◆ Your instructions
Extract each line of the records that contains the string "Open", matching case exactly.

◆ Records excerpted from a collection
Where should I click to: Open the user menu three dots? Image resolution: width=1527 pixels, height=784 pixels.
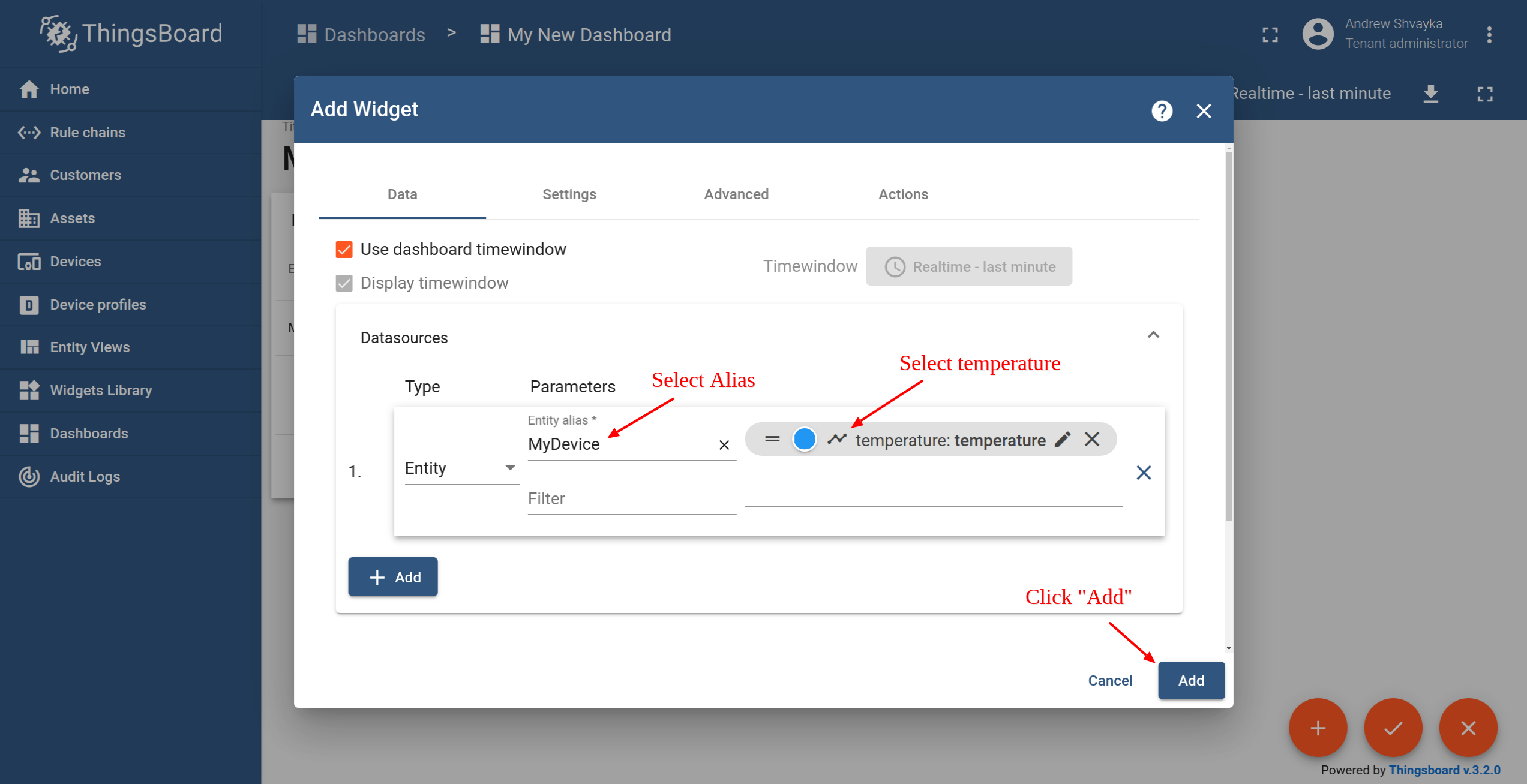pyautogui.click(x=1489, y=34)
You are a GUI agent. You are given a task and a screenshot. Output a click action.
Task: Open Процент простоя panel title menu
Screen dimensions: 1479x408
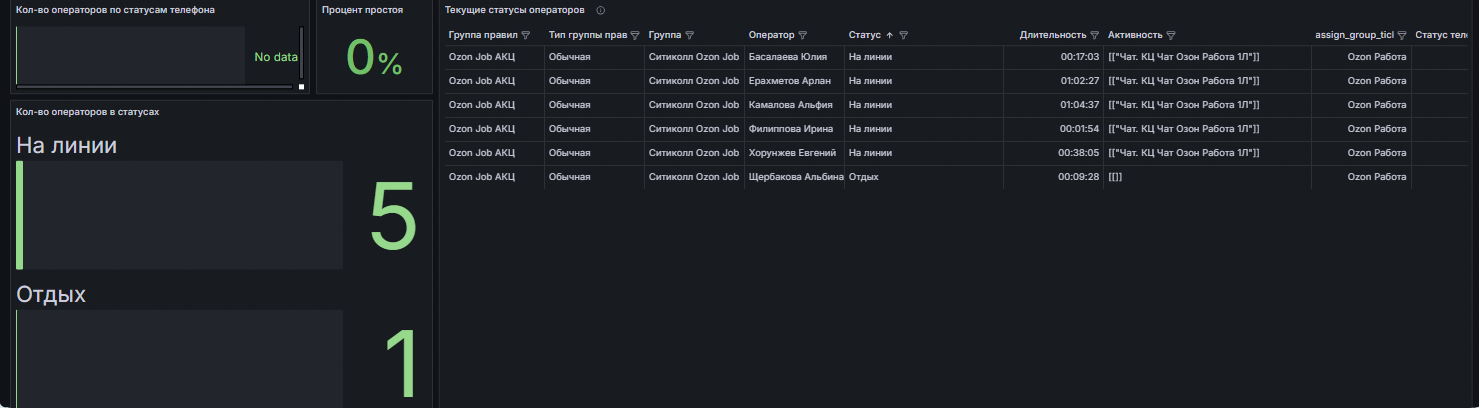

◆ Solution to the exercise
Where should I click to: Open the user menu three dots? Image resolution: width=1527 pixels, height=784 pixels.
Task: Open Процент простоя panel title menu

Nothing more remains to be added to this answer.